スーパーGT初優勝の23歳コンビは昔、バチバチのライバル同士だった。今では悔し涙を流す相棒を励ましあう仲 (2ページ目)

  • 吉田知弘●取材・文 text by Yoshita Tomohiro
  • 吉田成信●撮影 photo by Yoshida Shigenobu

全日本F3のバトルは語り草

 その後、2019年にフェネストラズが全日本F3選手権に参戦し、宮田と壮絶なチャンピオン争いを演じる。ふたりは毎戦のように激しいトップ争いを展開し、フェネストラズが勝つと翌レースでは宮田がリベンジを果たすといった、一進一退のバトルを見せた。

 この年のチャンピオンを勝ち取ったのはフェネストラズだが、シーズンの優勝回数では宮田のほうが上回った。今でも関係者の間で語り継がれるほど、2019年の全日本F3は見どころ満載だった。

 2020年からはスーパーフォーミュラにステップアップし、現在もライバルとして切磋琢磨している宮田とフェネストラズ。それが奇しくも今年、スーパーGTでともに37号車のシートを託されることになり、チームメイトとして勝利を目指すことになった。

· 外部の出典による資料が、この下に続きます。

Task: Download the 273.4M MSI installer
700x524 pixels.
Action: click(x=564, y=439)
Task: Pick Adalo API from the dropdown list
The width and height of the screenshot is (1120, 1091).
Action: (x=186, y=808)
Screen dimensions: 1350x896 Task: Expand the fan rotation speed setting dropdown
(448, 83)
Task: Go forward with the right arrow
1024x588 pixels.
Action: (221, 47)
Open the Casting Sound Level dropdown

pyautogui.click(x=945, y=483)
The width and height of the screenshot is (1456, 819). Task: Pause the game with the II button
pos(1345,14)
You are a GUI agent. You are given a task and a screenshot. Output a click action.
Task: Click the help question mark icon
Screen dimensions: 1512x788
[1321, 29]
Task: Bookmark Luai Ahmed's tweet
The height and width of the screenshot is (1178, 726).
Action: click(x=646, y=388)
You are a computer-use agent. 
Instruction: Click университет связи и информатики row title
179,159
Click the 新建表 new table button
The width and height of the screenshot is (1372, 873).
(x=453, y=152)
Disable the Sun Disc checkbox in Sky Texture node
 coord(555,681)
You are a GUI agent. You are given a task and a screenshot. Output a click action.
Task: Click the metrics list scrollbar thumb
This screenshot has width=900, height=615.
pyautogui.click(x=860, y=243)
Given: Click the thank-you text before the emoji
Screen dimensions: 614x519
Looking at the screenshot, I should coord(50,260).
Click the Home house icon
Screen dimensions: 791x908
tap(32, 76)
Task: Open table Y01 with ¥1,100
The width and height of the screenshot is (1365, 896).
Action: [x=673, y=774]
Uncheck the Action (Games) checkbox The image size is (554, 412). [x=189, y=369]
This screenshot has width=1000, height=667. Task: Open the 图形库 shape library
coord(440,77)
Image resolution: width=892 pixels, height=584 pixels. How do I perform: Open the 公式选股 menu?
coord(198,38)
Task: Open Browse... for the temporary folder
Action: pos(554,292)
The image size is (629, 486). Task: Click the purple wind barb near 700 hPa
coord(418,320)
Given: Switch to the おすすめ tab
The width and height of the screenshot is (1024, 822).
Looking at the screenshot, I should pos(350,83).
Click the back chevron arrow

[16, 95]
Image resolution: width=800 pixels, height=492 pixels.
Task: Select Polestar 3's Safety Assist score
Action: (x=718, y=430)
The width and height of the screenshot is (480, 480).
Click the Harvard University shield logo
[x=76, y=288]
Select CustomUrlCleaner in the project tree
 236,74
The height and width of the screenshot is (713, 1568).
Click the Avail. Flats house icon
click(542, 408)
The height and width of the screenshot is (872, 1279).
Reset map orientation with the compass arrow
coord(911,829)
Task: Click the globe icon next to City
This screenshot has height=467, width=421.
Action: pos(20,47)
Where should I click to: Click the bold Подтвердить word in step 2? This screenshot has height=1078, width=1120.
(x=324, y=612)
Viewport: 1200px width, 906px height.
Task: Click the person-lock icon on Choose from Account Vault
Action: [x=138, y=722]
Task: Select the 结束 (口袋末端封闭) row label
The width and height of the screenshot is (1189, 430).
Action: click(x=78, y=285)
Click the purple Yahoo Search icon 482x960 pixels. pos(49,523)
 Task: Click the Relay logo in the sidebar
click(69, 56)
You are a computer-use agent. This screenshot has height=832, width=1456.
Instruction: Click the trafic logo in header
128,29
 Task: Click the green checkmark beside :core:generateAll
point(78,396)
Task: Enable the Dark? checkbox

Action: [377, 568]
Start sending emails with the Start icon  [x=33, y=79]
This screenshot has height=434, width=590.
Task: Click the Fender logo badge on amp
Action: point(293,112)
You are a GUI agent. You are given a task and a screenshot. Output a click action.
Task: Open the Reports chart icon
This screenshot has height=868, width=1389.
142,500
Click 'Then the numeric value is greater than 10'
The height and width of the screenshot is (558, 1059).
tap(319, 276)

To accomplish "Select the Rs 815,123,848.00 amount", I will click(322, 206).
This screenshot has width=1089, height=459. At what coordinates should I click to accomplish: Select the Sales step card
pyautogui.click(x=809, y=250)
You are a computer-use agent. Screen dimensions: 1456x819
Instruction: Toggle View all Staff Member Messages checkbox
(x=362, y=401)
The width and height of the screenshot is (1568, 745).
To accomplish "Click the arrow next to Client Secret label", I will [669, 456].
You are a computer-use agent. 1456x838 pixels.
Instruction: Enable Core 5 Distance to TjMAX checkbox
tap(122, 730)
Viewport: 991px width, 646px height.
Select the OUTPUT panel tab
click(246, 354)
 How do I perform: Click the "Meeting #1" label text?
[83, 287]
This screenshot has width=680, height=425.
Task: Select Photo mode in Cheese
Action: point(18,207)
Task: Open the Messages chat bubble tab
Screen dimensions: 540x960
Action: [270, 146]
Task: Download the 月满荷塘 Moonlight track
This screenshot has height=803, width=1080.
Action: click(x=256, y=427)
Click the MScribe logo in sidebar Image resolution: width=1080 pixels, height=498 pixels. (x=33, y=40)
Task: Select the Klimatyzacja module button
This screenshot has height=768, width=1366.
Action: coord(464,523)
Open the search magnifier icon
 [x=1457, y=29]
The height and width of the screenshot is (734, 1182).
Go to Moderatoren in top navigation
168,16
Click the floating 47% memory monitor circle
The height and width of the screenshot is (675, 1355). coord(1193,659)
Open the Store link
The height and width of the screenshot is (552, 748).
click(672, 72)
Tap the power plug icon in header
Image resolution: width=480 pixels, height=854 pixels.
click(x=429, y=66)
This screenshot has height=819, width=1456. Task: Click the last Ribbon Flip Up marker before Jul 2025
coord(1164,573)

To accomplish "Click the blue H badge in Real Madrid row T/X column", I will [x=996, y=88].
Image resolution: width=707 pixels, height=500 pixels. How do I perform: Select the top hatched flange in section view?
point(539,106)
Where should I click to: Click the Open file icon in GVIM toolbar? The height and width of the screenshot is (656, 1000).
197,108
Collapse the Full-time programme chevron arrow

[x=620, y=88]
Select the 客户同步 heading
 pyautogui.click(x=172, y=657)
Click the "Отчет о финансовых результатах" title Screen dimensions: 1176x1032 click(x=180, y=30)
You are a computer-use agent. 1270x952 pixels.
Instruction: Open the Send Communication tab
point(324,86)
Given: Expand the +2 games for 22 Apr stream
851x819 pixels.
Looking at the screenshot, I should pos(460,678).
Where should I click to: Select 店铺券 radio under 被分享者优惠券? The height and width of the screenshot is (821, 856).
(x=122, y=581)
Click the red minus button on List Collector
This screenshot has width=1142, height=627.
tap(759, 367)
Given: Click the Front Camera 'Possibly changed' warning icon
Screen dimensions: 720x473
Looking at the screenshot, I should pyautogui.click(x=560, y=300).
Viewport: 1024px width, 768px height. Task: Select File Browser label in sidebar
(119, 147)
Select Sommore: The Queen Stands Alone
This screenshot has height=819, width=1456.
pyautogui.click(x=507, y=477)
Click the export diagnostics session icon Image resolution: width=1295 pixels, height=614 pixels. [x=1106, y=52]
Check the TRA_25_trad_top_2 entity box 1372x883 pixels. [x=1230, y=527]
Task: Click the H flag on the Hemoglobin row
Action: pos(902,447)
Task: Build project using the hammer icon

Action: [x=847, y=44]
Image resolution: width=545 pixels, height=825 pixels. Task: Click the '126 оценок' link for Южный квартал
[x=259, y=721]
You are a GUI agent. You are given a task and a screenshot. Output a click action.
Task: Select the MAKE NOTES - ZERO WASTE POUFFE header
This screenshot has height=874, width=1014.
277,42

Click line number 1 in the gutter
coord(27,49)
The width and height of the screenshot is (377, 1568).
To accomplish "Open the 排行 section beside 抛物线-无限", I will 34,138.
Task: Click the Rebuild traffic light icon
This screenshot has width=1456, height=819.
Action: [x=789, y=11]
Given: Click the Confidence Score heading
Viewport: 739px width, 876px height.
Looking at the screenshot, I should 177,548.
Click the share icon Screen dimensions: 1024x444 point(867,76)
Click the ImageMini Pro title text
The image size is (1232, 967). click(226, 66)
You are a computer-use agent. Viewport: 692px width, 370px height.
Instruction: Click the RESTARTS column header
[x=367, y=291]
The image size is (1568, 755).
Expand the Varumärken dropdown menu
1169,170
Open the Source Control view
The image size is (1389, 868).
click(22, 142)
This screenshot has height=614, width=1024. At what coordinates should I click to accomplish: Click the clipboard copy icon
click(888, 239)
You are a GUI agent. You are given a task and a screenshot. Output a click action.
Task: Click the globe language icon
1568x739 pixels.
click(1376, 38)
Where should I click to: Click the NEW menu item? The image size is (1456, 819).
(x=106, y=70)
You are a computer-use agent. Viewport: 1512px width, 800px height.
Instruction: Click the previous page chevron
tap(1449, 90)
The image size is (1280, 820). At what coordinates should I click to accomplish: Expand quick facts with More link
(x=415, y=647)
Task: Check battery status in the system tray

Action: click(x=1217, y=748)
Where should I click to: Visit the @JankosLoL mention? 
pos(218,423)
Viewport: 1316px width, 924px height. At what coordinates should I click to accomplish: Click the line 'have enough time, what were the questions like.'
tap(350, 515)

 とはいえ、ドライバー個人としては、同僚がライバルであることに変わりはない。チームメイトより劣っていると思われたくないがために、情報を共有する部分で手の内を隠す、ということも、よくある話だ。だが、このふたりの間には、そんな摩擦はないと言う。

 宮田に以前、フェネストラズとのコンビについて話を聞いた時、彼はこう答えた。

「ライバルだからひと言も話さないとか、バチバチした関係だとか、そういうのはまったくない。ライバルだからこそ情報共有がすごく多いし、お互いにどういうふうにしているかを話し合いながらやっているので、悪いことはないし、むしろやりやすいです」

 ふたりのSNSを見ても、シーズン前などの空いた時間に食事に行ったり、必勝祈願で神社に参拝する姿が投稿されており、意気投合している雰囲気がこちらにも伝わってきた。

 ただ、シーズン序盤はレースの流れを掴めず、期待が空回りしてしまう場面も見られた。

 特にフェネストラズはコロナ禍に伴う規制によって入国が大幅に遅れてしまい、スーパーGTはもちろんのこと、ほとんどのレーシングカーに乗れない日々が続いた。そのブランクが影響して開幕戦・岡山は予選Q1で敗退し、決勝も後手を踏む展開で11位に終わった。レース後、ひどく落ち込んだフェネストラズをフォローしようする宮田の姿が印象的だった。

 続く第2戦・富士では、序盤から上位争いを展開するものの、レース途中に導入されたセーフティカーからの再スタートの時、宮田が勢い余って1コーナーで他車をコース外に押し出してしまった。このペナルティによって終盤トップ浮上のチャンスが到来したにもかかわらず結果は14位。レース後、悔し涙を流す宮田に寄り添い、励ましの言葉をかけるフェネストラズの姿があった。